Mariamou a 15 ans, elle grandit en banlieue parisienne et n’a qu’un rêve : danser ! Elle espère avec ses copines- Sabrina (Sarah Zabout) et La suiveuse (Peggy Deluce)- présenter leurs chorégraphies de danses urbaines à New York. Mais sa mère ne voit pas cela d’un très bon œil et songe à la marier. C’est Maïmouna Coulibaly qui campe le rôle de Mariamou, rôle qu’elle a elle-même écrit et mis en scène puisque l’histoire de cette adolescente de banlieue s’inspire de sa propre vie. Comme son personnage Maïmouna a grandi en cité, entre deux cultures, celle du Mali dont ses parents sont originaires et celle de la France qui l’a vue naître, avec tout ce que cela comporte de difficultés à se positionner et à contourner les traditions et la religion. « Mais j’ai eu la chance d’avoir un père qui a toujours réfléchi avec son cœur c’est ce qui m’a sauvée », précise- MaÏmouna. Lycéenne, c’est dans le théâtre et la danse qu’elle forge son espace de liberté, mettant un point d’honneur à faire tomber les barrières une à une.

La pièce a été créée en 1998 à la demande d’une formatrice de la Prévention judiciaire de la jeunesse, qui voulait montrer aux éducateurs en formation les difficultés auxquelles les enfants d’immigrés sont confrontés en rapport avec leur double culture. En 2005, lors des émeutes dans les banlieues, suite aux propos de Sarkozy, alors ministre de l’intérieur, qui voulait « nettoyer les cités au Karcher », Maïmouna décide de rejouer la pièce : « parce que j’en avais marre de l’image que l’on donnait des jeunes de banlieue que l’on jugeait sans comprendre, et je me suis aperçue que mon texte n’était pas périmé, bien au contraire… », note-t-elle. Puis après l’avoir jouée en 2009 à San Francisco, Maïmouna décide de faire une pause et se consacre à d’autres projets chorégraphiques comme Shake that Sin présenté l’an dernier en Avignon : « J’ai un peu laissé Mariamou dans les cartons, j’en avais besoin car c’est ma propre histoire et qu’au bout d’un moment c’est assez lourd à porter », précise-t-elle. Et puis à la demande générale elle décide de reprendre la pièce au festival OFF 2013 avec moins de comédiens, puisqu’ils sont cinq sur scène au lieu de onze initialement. Une troupe allégée généreuse, pleine de talent et complice qui fonctionne parfaitement. Gros coup de cœur pour Kathy Manyongo remarquable dans le rôle de la mère et que l’on aimerait voir sur les planches plus souvent. Côté scénographie, le décor est sommaire – une chaise  pour signifier le foyer familial, un banc pour les scènes d’extérieur et une table pour le bureau du proviseur-mais se suffit à lui-même. Au trois quart du spectacle, au moment où Mariamou est envoyée au pays pour se marier, des images d’Afrique sont projetées sur le lointain,  une pause réflexive nécessaire au milieu de la comédie satirique.
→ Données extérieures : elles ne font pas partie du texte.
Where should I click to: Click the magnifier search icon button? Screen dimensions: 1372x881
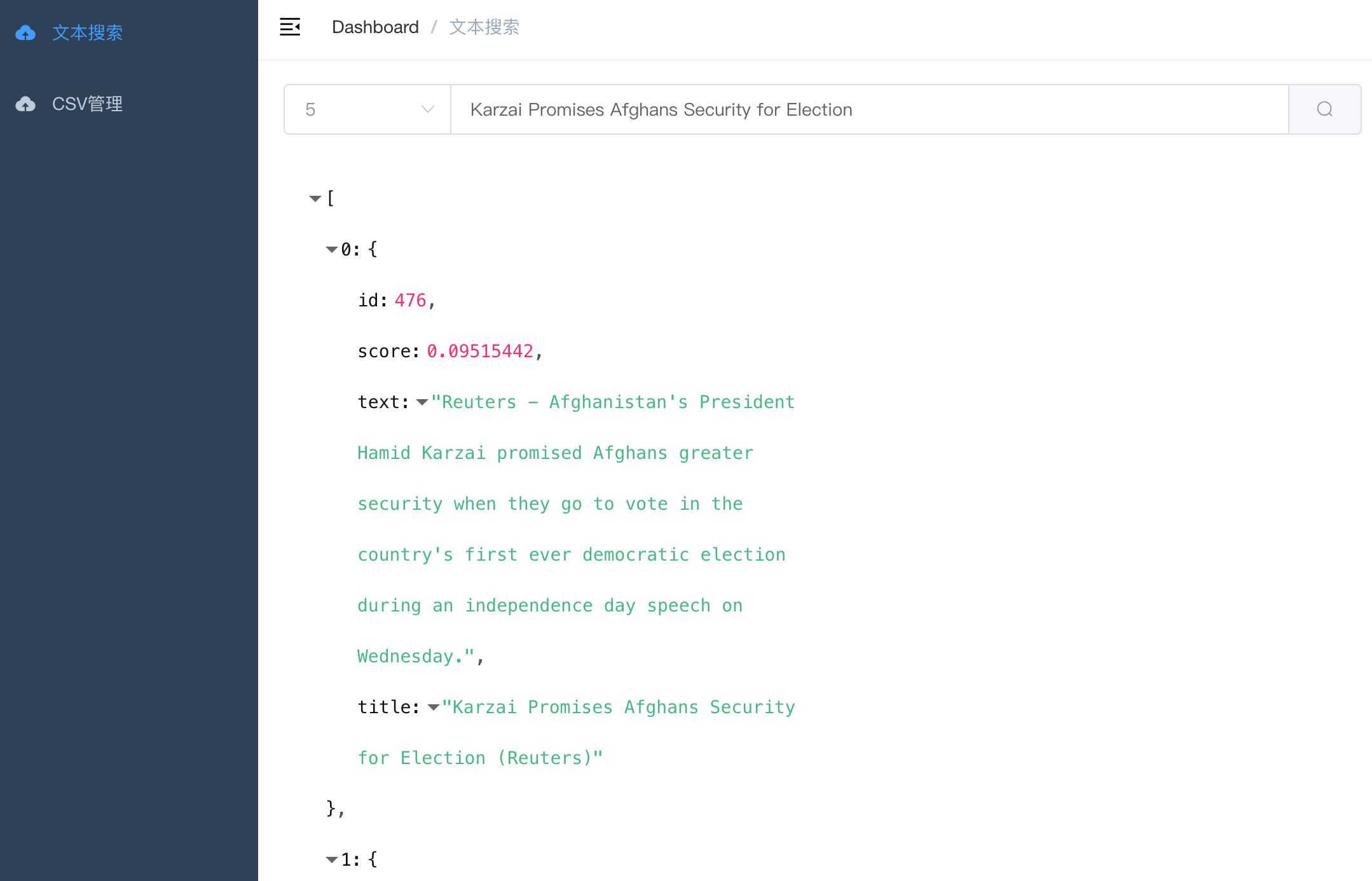tap(1324, 109)
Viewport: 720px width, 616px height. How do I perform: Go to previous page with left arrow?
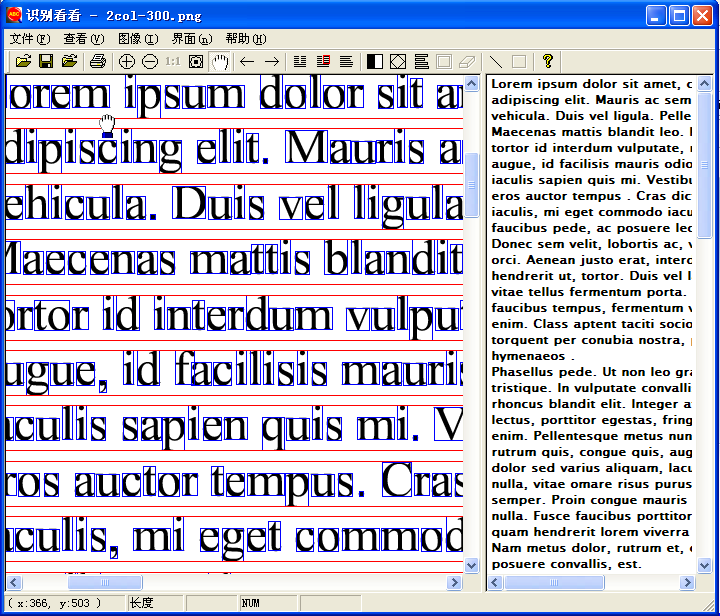(247, 62)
Afin que le rire ne fasse pas oublier l’importance du propos car même si la pièce a été écrite il y a quinze ans, elle reste pour certains jeunes – et surtout des jeunes filles- toujours d’actualité.

Compagnie les Ambianceuses, avec Maïmouna Coulibaly, Kathy Manyongo, Sarah Zabout, Peggy Deluce et Hervé-Claude lin. Mise en scène et chhorégraphie : Maïmouna Coulibaly. Jusqu’au 31 juillet  à 22h au Théâtre de l’Ange (15-17 rue des teinturiers). Durée 1H20.Tarif : de 8/12/17euros. Réservations : 04 32 40 04 35.